Available records>
.....

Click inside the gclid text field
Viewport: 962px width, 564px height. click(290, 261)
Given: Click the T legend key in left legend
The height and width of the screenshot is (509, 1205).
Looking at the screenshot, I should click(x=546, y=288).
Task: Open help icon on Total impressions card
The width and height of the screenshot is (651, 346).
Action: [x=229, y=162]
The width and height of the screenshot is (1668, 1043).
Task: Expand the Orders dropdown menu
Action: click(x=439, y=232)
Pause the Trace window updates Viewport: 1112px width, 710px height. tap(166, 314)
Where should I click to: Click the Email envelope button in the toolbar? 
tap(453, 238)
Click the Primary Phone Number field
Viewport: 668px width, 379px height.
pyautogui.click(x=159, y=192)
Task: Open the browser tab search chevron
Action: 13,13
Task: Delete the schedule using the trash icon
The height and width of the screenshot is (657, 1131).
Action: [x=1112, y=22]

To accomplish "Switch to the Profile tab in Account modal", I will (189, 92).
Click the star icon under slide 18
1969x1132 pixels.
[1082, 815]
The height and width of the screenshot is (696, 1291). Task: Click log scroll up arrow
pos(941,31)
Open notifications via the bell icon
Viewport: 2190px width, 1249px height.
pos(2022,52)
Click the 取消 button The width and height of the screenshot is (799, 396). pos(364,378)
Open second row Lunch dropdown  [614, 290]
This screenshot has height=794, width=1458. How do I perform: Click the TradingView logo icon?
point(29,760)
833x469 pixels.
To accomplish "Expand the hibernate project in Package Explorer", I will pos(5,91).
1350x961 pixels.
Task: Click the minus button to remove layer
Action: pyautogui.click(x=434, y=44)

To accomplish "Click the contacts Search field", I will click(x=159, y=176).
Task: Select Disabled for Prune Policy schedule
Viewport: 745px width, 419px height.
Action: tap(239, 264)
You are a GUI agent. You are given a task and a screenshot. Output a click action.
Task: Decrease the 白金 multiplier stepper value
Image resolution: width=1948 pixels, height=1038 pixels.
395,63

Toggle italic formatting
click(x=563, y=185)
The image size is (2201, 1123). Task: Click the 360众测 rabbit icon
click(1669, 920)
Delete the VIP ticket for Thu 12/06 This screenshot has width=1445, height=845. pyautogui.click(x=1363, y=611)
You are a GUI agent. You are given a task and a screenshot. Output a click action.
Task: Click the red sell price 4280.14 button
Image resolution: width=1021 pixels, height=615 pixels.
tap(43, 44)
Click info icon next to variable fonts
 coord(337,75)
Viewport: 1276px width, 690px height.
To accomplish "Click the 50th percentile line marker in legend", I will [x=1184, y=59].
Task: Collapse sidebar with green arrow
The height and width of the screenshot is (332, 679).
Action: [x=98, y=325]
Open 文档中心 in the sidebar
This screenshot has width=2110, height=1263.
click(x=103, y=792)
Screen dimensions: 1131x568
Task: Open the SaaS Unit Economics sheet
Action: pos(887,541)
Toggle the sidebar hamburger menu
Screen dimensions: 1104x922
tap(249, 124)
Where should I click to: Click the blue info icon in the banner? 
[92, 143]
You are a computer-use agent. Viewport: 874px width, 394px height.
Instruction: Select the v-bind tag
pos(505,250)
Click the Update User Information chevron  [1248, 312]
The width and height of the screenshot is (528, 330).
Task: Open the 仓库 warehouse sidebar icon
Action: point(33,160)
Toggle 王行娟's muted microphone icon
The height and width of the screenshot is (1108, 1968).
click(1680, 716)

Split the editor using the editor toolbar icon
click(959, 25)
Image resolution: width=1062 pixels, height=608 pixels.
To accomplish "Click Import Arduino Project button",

.....

Required work> In restating the data, begin at its first line, reproduce each line word for word, and conclude with the line that contains "833x469 pixels.".

Answer space>
Click inside the gclid text field
Viewport: 962px width, 564px height. click(290, 261)
Given: Click the T legend key in left legend
The height and width of the screenshot is (509, 1205).
Looking at the screenshot, I should click(x=546, y=288).
Task: Open help icon on Total impressions card
The width and height of the screenshot is (651, 346).
Action: [x=229, y=162]
The width and height of the screenshot is (1668, 1043).
Task: Expand the Orders dropdown menu
Action: click(x=439, y=232)
Pause the Trace window updates Viewport: 1112px width, 710px height. tap(166, 314)
Where should I click to: Click the Email envelope button in the toolbar? 
tap(453, 238)
Click the Primary Phone Number field
Viewport: 668px width, 379px height.
pyautogui.click(x=159, y=192)
Task: Open the browser tab search chevron
Action: 13,13
Task: Delete the schedule using the trash icon
The height and width of the screenshot is (657, 1131).
Action: [x=1112, y=22]

To accomplish "Switch to the Profile tab in Account modal", I will (189, 92).
Click the star icon under slide 18
1969x1132 pixels.
[1082, 815]
The height and width of the screenshot is (696, 1291). Task: Click log scroll up arrow
pos(941,31)
Open notifications via the bell icon
Viewport: 2190px width, 1249px height.
pos(2022,52)
Click the 取消 button The width and height of the screenshot is (799, 396). pos(364,378)
Open second row Lunch dropdown  [614, 290]
This screenshot has height=794, width=1458. How do I perform: Click the TradingView logo icon?
point(29,760)
833x469 pixels.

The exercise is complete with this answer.